A small little even triggered me to think about loyalty. Interestingly, last night, I have discussed the ‘value’ of loyalaty and how loyalty CAN be bought. Well, I’m not 100% in agreement with the fact loyalty can bought – I’m more on the thought that loyalty has been earned by the person that wants the loyalty. Ie. If I want loyalty from my staff, I need to earn it from them, I cannot buy it.
Nevertheless, however loyalty is obtained, loyalty is a very important transactional value for a business. Loyal employees, staff have a much higher value to an organization than ‘transitional’ employees. And this yields itself to the question, “How do you evaluate loyalty?”
First, I think loyalty is first determined WHEN the other person has something to gain by exercising some kind of a power gain BUT they choose NOT to use that power to advance their cause. Another words, when I see that a person that works for me has an opportunity to advance their personal gain, and can see that they COULD do it, but when they DON’T do it, it shows loyalty. When that trait has been observed several times, that person, in my eyes becomes deemed loyal – and would have to do much wrong to loose my loyalty back to them.

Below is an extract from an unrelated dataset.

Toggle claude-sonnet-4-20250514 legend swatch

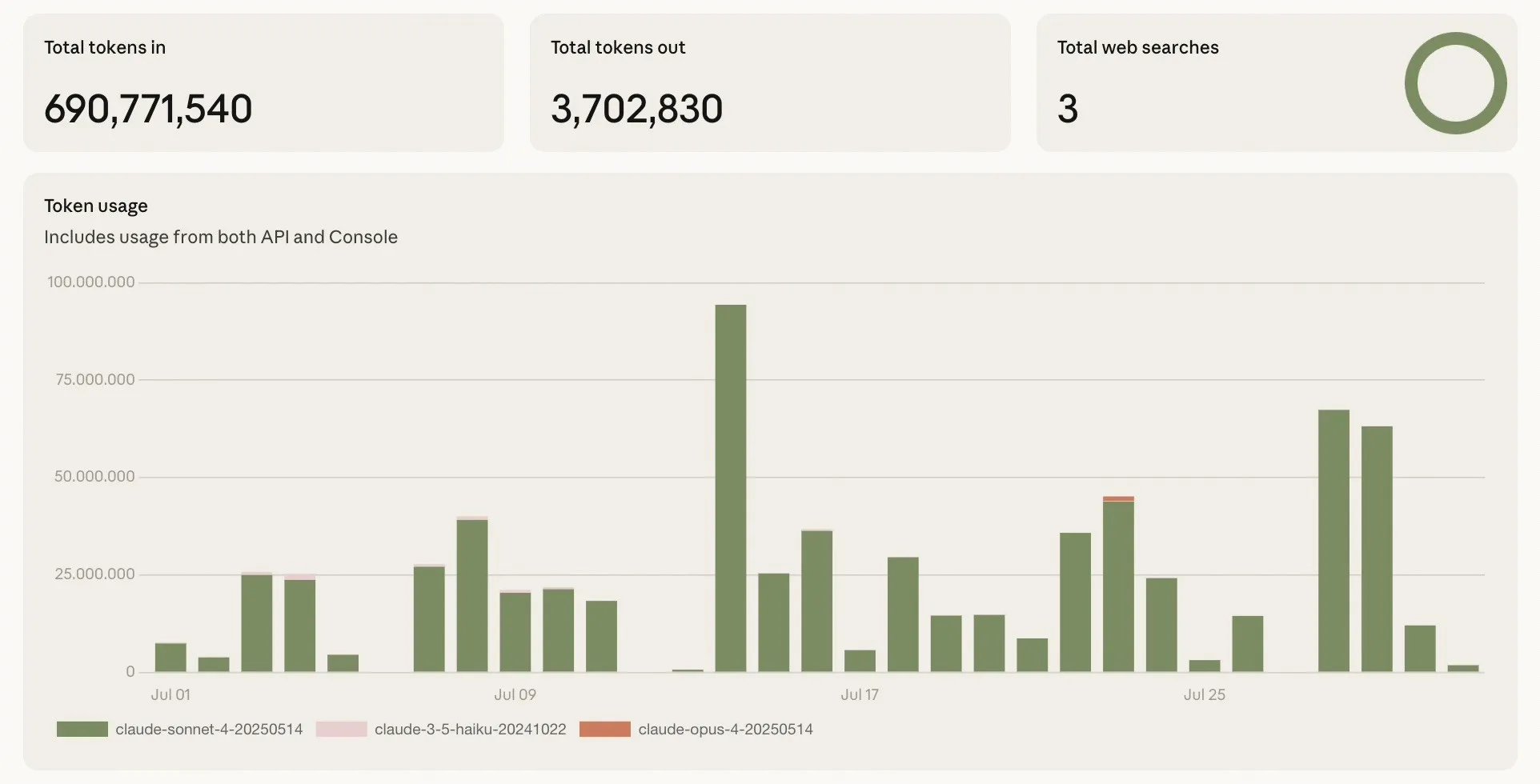(x=82, y=729)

However, onto the sharp edge of loyalty. If I have someone that I need to be loyal, and I cannot asses their loyalty, I will wait for proof loyalty. If the person fails the loyalty test (ie. has power and chooses to use it to gain advantage), they will be remove with extreme prejudice! This does not apply to all staff, and for some staff loyalty is not expected nor desired, and those are different rules. But for some staff, loyalty is needed, expected – and if that staff fails – they need to be terminate with ‘extreme prejudice’ – as fast as possible regardless of cost – much how one would want to get rid of a cancer cell starting to grow in ones body.